The lines below starting at the line containing "Click the 取消 (Cancel) button" and ending at the line containing "You are a computer-use agent. The" are to be repeated exactly, with both ends kept and nothing else added.
Record set: Begin
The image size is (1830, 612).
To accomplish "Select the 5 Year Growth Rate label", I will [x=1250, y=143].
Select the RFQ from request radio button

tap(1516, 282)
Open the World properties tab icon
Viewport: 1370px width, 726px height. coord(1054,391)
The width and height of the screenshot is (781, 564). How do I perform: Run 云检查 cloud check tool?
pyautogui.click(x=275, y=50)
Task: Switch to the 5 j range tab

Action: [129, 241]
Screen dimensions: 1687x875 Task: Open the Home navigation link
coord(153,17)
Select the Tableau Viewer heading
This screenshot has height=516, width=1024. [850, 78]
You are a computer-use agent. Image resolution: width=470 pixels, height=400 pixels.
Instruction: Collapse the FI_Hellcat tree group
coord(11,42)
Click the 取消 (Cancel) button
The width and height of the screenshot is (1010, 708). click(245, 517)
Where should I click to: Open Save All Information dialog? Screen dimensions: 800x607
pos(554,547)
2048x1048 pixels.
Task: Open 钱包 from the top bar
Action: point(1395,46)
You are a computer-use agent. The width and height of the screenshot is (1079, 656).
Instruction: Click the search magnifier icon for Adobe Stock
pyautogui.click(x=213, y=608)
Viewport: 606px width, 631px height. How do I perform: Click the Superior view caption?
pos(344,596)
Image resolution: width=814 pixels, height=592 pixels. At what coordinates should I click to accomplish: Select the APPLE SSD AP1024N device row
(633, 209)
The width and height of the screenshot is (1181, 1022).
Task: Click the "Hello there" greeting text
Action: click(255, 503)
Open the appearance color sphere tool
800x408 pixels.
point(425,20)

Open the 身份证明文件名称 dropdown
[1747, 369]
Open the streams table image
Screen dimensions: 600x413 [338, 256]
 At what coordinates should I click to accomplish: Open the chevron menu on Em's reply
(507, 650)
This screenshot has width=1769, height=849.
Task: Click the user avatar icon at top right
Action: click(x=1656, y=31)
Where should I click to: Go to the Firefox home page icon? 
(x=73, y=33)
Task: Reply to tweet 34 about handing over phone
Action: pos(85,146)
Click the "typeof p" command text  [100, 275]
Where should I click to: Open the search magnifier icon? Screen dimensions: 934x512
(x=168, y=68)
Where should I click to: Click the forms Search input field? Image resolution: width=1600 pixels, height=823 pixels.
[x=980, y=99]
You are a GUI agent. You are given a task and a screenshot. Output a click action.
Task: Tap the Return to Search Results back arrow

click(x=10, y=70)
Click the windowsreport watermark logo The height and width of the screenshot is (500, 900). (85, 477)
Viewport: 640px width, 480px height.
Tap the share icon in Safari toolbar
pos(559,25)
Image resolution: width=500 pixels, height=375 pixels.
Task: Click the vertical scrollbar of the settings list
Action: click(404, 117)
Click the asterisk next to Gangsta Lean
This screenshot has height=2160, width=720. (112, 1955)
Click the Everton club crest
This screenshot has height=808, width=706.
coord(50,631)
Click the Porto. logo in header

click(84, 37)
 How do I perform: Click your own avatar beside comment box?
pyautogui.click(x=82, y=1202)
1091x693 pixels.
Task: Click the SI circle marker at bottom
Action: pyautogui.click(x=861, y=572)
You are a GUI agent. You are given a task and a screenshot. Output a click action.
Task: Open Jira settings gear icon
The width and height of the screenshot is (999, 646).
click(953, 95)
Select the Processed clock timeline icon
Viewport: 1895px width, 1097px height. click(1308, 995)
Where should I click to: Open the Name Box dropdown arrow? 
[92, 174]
Record set: End
== Task output ==
Click the 取消 (Cancel) button
The width and height of the screenshot is (1010, 708). click(245, 517)
Where should I click to: Open Save All Information dialog? Screen dimensions: 800x607
pos(554,547)
2048x1048 pixels.
Task: Open 钱包 from the top bar
Action: point(1395,46)
You are a computer-use agent. The width and height of the screenshot is (1079, 656).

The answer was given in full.